Lo que ocurre es que quizá no sea suficiente con hacer un apunte presupuestario en la casilla correspondiente. Para empezar hay que definir el modelo a seguir, y ese trabajo dista mucho de estar avanzado, de hecho, las jornadas de la ULPGC son más bien un punto de partida, preliminares al necesario debate sobre lo que se espera conseguir. Tanto Torres como Noemí Santana son muy optimistas sobre la implantación en tiempo del sistema, que requiere necesariamente de la tramitación de una ley -con carácter urgente- y de la creación de los mecanismos burocráticos que permitan la adjudicación y reparto de las ayudas. Sin embargo, los técnicos responsables de poner en marcha el sistema son bastante menos optimistas que los políticos: saben que sacar una ley compleja como ésta en un año es hacerlo en tiempo récord, y que crear el sistema para establecer quienes recibirán las ayudas y quienes no, es algo imposible de acometer en ese tiempo. Por eso, la viceconsejera de Derechos Sociales, Gema Martínez, se ha mostrado partidaria de ‘testar’ la futura renta por la vía de ampliar en 2020 las dotaciones y cobertura de la Prestación Canaria de Inserción, para que pase de las 6.000 peticiones que hoy atiende a 12.000. Según Martínez, eso permitiría estudiar los impactos sociales y económicos de la aplicación de la renta.

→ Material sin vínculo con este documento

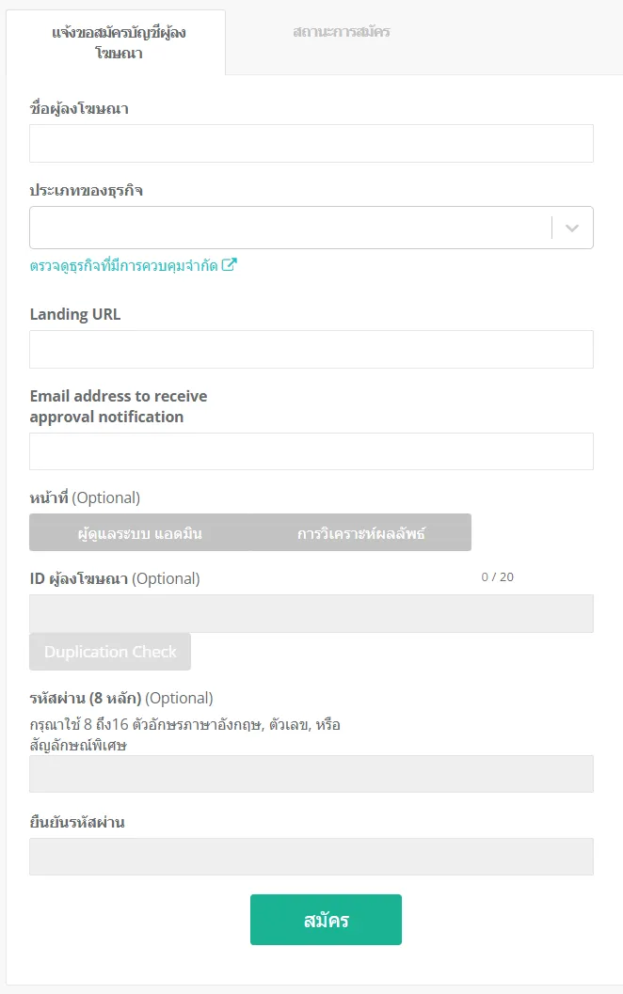623x994 pixels.
Task: Select the ผู้ดูแลระบบ แอดมิน role option
Action: (x=139, y=532)
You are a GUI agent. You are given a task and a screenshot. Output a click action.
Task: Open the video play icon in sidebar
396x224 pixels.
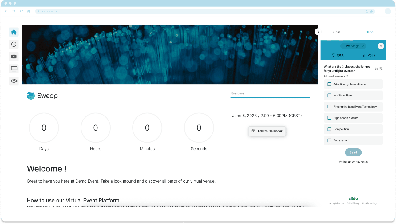tap(14, 57)
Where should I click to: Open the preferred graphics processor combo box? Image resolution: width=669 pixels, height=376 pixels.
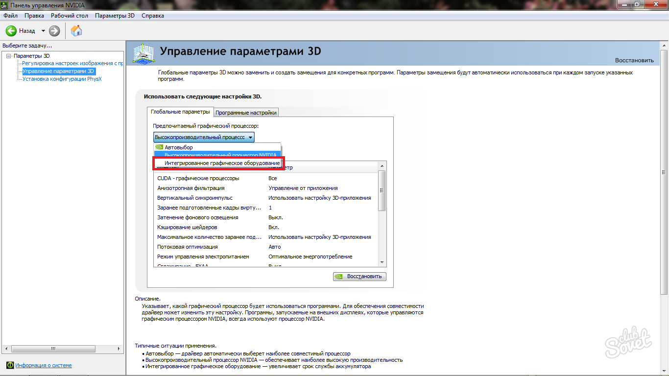pyautogui.click(x=204, y=138)
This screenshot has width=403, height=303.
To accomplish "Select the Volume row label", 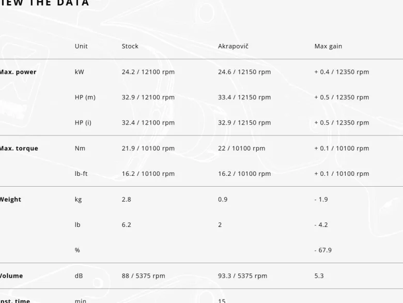I will [11, 276].
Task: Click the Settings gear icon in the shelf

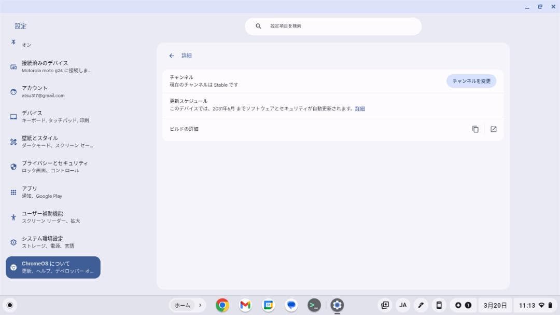Action: click(337, 305)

En realidad, se trata de una operación de marketing: cambiarle el nombre a la PCI, y activar los trámites para incorporar más gente. Como operación política es un poco descarada, pero al personal al que llegue la ayuda por primera vez le va a dar igual como la denomine el Gobierno. Lo importante es no dejar a nadie fuera, y conseguir repartir los 25 millones que se han consignado entre quienes más lo necesiten. Lo otro es discurso y folclore político. Espero que no pierdan mucho tiempo en eso.